REQUIRED TASKS:
**A.** In the passage on poetry and prayer, who speaks the lament "My words fly up. My thoughts remain below"?
**B.** List every person named in the passage on poetry and prayer.
**C.** Carry on the passage on poetry and prayer from its final line.
--- start of DOCUMENT EXCERPT ---
This is one of my favorite snippets of W. H. Auden‘s poetry.  I interpret “the Just” to be those who feel just, one might even say “justified”, those who are at peace with themselves and their Source and can communicate openly with other likeminded souls.  The same “negation and despair” besets these people that besets the rest of the human race, but these persons have found the grace to communicate openly.  And when they do so, they “cast an affirming flame.”

Prayer

“My words fly up. My thoughts remain below. Words without thoughts never to heaven go.” King Claudius uttered this lament as he knelt in prayer with young Hamlet hovering nearby with murderous intent.

I think this is one of the pithiest notes about prayer that I’ve ever come across. Shakespeare was saying that for prayer to take place, words and thoughts must be conjoined and offered up wholeheartedly. In other words, there must be a singleness of purpose, a sublime focus. There must be meditation.

Emptiness is All

Thirty spokes are made one by holes in a hub,
By vacancies joining them for a wheel’s use;
The use of clay in moulding pitchers
Comes from the hollow of its absence;
Doors, windows, in a house,
Are used for their emptiness:
Thus we are helped by what is not
To use what is.
--- end of DOCUMENT EXCERPT ---
--- start of SOURCE EXCERPT ---
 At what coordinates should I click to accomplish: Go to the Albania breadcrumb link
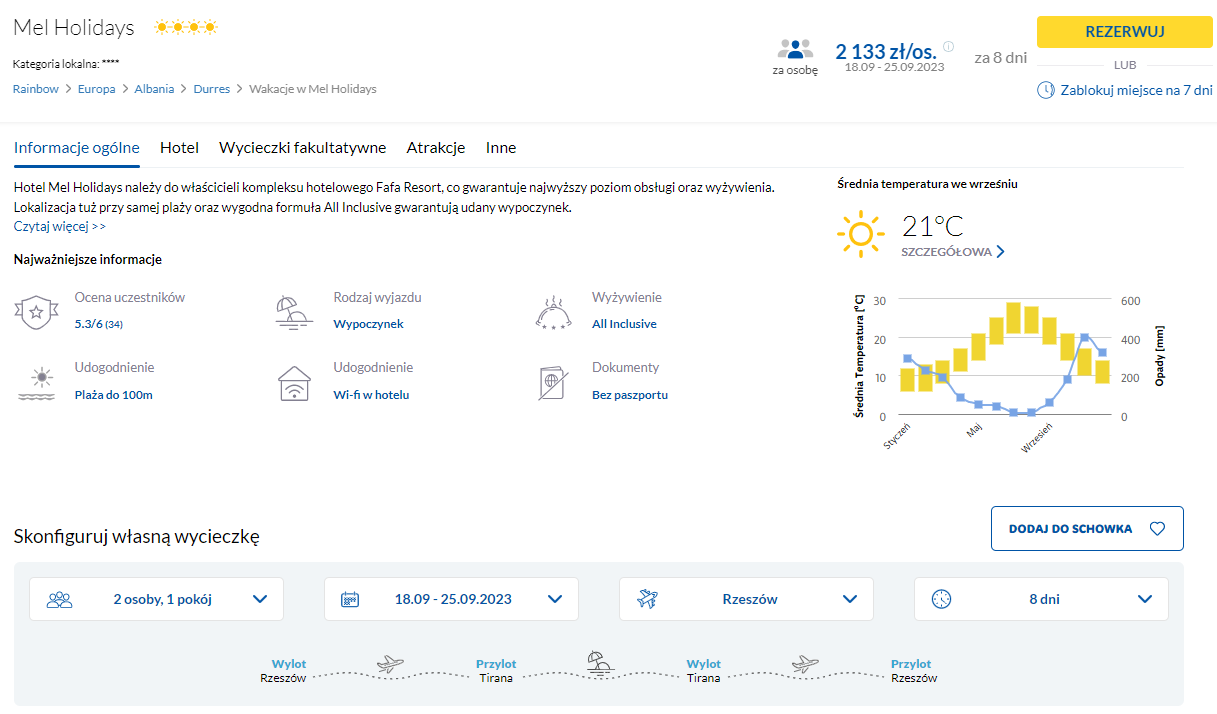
--- end of SOURCE EXCERPT ---
RESPONSES:
**A.** King Claudius

**B.** W. H. Auden, King Claudius, Hamlet, Shakespeare

**C.**
Thus did Lao Tzu encourage us to look to what is not to find meaning for that which is. Now I’m aware of how crazy that sounds. I think it is highly relevant to our current flirtation with the Hoggs Boson particle, that particle which might explain why there is something and not nothing. Ok, ok. I’m aware that that sounds crazy.

But let me put it into plain English. Lao Tzu, Jesus, et al were merely saying, “Hey guys (and gals), things are not as they seem. Look beneath the surface. There lies Reality. Just deign to look at things differently.”   This is relevant to what the philosopher Ricoeur said, “You can’t have a perspective on your perspective without somehow escaping it.”

To Be or Not to Be

“To be or not to be, that is the question.” That famous observation of Hamlet cuts to the heart of everything, “Do I ‘be’ or do I opt out and choose to no longer ‘be’” Actually, I think this decision is made very early in our embryonic development as our identity, i.e. our be-ing, begins to formulate. Sometimes in that early stage of our life we choose to “not be” and step back into the void that begat us. And even after our birth, as our tenuous ego begins to constellate, I think there are occasions when some people decide, “Hmm. No, don’t think I want to do this” and SIDS takes place.

But most of us opt to decide to “be” and join the human race. But that “be-ing” is very fragile so we must put on a suit of clothes, an ego, and that ego will help us bear those “thousand natural shocks that flesh is heir to.” So each day we wake up, quickly don our ego once again, and go out into the world and hope and pray, “Please world. Mirror me. Validate me.”

An Humble Prayer

Here is a simple poem by Louis Untermeyer on the subject of prayer that I really like. Oh, if I could only write poetry!

Prayer
God, though this life is but a wraith,
Although we know not what we use,
Although we grope with little faith,
Give me the heart to fight – and lose.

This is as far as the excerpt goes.